Accessing and Using the Admin Panel ​

The Admin Panel is a web-based interface designed to help administrators or web application owners manage user accounts within their application. It provides intuitive tools for creating, editing, and deleting user accounts managed by AuthCompanion.

Accessing the Admin Panel ​

  • URL:
    By default, the Admin Panel is available at /admin/.
    For local development, you can access it at:
    http://localhost:3002/admin/login
    (Replace 3002 with your configured port, if different. The port is set in your .env file.)

Administrator Login ​

  • Initial Credentials:
    When you first start the AuthCompanion server, an admin user is automatically created.
  • Finding Credentials:
    The default admin email and password are stored in a file specified by the ADMIN_KEY_PATH variable in your .env file.
    Example:
    ADMIN_KEY_PATH=./adminkey
    Open this file to retrieve your admin login details.

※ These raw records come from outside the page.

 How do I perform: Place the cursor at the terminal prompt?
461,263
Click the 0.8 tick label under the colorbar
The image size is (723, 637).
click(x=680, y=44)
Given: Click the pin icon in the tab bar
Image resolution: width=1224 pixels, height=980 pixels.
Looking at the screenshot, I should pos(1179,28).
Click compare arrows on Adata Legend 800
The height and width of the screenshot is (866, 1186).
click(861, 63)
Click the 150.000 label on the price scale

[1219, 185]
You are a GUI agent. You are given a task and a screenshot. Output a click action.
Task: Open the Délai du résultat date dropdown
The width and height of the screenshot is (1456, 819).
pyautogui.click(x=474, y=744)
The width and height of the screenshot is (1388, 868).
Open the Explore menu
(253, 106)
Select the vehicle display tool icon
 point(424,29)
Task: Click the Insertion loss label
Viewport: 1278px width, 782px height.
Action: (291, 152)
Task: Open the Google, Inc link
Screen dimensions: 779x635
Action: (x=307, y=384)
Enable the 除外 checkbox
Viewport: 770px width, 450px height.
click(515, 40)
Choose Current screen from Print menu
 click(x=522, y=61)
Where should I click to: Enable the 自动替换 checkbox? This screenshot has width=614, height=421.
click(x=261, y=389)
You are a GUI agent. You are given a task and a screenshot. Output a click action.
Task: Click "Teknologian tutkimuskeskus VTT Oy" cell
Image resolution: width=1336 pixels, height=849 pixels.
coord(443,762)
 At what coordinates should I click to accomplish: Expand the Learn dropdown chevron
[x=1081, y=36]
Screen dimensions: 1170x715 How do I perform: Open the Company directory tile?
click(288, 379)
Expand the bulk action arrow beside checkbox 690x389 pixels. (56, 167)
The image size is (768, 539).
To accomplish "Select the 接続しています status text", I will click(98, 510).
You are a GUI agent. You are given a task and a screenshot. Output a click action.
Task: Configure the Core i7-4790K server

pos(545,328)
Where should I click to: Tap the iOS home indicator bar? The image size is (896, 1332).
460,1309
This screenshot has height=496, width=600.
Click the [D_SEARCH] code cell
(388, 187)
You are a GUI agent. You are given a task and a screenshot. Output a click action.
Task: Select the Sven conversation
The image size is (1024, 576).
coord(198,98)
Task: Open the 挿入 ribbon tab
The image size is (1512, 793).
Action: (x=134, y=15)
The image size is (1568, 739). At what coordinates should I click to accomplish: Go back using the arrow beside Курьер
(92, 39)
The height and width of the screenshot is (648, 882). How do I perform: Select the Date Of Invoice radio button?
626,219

Keep these credentials secure.

About the Admin Panel ​

  • The Admin Panel is built using Vue 3 and deployed as a Single Page Application (SPA).
  • It is served directly from the AuthCompanion server; no separate deployment is necessary.
  • All user management actions performed in the Admin Panel are powered by the Admin API

Key Features ​

  • User Creation: Add new users to your application.
  • User Editing: Update user details, roles, or permissions.
  • User Deletion: Remove user accounts as needed.
  • Secure Access: Only authenticated administrators can access the panel.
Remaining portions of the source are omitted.